**Task directions**
Show every line of the material that follows in which the word "computer" occurs.
──────
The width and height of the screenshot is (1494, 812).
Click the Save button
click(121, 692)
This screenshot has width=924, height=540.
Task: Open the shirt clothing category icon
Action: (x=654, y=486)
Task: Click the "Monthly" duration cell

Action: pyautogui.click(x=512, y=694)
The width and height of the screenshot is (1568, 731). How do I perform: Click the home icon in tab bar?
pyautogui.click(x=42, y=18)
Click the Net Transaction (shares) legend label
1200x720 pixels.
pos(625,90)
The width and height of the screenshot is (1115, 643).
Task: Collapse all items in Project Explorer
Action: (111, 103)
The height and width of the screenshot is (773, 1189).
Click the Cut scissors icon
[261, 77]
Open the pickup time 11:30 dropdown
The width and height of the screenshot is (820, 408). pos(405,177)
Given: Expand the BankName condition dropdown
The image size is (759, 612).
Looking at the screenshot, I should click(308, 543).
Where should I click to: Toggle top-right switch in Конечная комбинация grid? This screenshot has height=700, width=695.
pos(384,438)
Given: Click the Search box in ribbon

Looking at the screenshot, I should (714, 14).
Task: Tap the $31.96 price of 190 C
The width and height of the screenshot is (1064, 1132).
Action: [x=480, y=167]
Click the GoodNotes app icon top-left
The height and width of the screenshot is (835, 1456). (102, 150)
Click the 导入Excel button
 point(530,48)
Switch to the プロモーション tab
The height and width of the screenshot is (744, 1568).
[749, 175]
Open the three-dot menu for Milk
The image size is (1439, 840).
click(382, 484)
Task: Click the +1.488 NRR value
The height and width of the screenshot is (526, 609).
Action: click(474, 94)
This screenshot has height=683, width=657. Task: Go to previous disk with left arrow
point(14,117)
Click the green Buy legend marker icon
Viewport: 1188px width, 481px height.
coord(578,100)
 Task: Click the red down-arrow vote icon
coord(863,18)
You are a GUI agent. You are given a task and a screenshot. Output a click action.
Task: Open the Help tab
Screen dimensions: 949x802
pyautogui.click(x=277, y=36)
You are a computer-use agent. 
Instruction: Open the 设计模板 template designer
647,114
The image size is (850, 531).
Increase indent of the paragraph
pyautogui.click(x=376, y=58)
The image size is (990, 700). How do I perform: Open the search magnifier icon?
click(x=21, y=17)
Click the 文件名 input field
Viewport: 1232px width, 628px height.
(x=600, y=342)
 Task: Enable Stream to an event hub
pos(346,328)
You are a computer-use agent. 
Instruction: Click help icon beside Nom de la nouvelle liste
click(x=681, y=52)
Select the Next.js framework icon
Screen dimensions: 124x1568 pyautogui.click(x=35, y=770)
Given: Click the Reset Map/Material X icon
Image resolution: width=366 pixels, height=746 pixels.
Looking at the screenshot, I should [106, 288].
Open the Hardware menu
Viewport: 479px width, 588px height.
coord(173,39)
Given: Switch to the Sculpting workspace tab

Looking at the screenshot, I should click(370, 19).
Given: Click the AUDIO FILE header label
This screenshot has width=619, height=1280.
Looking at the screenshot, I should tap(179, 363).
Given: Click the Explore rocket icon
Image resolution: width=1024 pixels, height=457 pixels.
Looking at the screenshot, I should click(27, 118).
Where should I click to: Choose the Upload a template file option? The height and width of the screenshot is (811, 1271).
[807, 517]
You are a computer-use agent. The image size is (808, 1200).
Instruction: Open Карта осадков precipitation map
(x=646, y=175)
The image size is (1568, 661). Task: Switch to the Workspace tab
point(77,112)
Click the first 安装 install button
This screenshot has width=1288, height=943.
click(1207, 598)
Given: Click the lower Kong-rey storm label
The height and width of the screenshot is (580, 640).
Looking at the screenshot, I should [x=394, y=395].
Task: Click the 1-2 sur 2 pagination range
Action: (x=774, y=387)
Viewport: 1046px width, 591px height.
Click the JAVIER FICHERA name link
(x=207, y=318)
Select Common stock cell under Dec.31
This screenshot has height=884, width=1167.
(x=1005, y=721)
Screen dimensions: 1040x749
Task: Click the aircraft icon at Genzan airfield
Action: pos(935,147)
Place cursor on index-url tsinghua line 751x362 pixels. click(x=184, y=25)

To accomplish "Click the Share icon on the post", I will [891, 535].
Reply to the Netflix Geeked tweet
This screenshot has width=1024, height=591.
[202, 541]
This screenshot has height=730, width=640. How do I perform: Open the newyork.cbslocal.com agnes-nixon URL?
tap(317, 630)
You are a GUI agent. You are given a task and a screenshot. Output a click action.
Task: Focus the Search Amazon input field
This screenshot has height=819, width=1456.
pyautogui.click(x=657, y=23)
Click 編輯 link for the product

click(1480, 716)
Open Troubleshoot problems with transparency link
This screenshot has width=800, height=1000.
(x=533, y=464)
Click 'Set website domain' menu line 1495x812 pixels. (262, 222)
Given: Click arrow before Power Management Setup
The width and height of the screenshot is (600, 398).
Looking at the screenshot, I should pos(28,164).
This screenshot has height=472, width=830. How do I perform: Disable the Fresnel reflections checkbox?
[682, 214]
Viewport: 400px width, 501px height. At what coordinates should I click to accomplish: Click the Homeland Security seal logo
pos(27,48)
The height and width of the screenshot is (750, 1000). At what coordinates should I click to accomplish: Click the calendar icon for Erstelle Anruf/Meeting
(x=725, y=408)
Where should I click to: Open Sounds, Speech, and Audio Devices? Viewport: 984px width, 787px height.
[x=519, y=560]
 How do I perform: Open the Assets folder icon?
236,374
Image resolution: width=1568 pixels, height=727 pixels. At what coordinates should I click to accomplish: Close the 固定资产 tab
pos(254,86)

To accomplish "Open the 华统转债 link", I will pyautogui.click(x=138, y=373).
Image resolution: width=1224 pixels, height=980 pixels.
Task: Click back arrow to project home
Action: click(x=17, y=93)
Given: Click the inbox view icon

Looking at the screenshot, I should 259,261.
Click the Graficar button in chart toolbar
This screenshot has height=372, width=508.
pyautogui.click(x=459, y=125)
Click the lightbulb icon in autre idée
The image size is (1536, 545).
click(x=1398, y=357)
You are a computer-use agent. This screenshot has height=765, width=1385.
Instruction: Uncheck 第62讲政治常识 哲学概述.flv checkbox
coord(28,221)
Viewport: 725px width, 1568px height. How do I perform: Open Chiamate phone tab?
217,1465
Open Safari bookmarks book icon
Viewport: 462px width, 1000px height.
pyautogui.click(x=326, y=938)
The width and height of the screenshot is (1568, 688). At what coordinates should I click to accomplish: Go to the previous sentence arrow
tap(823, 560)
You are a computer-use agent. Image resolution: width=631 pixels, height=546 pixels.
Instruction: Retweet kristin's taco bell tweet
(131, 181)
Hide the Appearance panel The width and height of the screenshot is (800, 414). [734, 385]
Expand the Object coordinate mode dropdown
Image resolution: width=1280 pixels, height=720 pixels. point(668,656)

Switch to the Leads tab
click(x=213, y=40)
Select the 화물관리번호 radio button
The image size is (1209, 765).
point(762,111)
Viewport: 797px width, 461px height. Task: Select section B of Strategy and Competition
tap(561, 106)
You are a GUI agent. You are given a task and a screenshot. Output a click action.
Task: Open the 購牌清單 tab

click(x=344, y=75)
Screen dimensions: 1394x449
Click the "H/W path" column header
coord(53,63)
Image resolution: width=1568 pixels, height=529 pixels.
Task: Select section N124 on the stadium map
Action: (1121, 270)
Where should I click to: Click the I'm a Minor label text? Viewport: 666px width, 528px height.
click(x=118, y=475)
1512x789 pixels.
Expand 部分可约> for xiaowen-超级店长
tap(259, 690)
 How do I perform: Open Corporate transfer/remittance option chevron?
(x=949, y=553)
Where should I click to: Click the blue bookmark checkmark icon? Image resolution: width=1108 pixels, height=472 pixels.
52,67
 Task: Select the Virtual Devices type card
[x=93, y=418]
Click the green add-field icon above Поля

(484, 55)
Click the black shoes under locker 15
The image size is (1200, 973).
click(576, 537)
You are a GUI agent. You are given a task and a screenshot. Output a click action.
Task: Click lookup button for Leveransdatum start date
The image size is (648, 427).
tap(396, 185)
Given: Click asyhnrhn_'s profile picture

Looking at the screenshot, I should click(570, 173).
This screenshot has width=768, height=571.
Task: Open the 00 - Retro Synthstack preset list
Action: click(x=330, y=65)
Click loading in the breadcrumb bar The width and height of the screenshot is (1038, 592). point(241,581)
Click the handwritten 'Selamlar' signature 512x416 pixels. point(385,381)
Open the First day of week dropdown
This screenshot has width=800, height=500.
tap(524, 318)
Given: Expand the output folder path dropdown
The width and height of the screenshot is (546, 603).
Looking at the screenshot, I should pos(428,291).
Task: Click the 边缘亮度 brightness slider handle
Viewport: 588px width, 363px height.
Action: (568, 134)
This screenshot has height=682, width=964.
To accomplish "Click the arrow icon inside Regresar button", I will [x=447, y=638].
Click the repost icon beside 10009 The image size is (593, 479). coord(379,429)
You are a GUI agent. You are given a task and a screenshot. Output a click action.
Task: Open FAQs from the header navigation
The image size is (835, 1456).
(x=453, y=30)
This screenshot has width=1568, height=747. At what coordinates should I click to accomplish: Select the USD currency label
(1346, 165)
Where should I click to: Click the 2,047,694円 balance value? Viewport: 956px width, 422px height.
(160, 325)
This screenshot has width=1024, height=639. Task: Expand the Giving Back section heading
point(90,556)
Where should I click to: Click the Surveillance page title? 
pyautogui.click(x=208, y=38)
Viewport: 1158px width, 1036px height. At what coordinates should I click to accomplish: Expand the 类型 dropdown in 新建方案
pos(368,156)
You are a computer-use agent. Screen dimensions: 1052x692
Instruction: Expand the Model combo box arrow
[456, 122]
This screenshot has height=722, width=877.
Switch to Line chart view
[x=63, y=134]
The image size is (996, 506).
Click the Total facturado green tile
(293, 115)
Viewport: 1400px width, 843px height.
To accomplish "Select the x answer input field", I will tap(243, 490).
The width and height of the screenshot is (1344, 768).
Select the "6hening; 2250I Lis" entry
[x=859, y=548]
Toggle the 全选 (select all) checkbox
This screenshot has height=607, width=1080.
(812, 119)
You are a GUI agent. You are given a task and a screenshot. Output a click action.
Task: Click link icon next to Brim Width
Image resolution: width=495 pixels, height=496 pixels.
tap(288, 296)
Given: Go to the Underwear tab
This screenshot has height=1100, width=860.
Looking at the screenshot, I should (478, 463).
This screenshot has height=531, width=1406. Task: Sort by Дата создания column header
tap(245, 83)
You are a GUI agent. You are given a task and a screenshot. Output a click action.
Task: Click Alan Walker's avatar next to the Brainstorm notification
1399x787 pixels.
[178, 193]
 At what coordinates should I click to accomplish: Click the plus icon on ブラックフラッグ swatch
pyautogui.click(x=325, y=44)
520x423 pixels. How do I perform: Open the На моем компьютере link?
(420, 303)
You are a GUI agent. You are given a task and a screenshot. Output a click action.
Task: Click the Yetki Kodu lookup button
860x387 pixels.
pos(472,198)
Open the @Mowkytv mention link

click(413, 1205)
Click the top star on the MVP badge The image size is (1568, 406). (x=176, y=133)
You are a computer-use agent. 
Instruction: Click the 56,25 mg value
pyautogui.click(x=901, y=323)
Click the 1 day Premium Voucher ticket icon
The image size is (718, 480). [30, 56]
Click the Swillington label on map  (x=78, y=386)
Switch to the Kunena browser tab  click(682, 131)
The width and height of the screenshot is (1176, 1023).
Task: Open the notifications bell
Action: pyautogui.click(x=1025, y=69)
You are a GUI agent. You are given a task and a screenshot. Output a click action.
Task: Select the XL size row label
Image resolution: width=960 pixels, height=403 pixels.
──────
**Reply to the task**
You are a computer-use agent. 
You are a computer-use agent. 
You are a computer-use agent. The image size is (808, 1200).
You are a computer-use agent. This screenshot has height=765, width=1385.
You are a computer-use agent. Image resolution: width=631 pixels, height=546 pixels.
You are a computer-use agent. Screen dimensions: 1052x692
You are a computer-use agent. 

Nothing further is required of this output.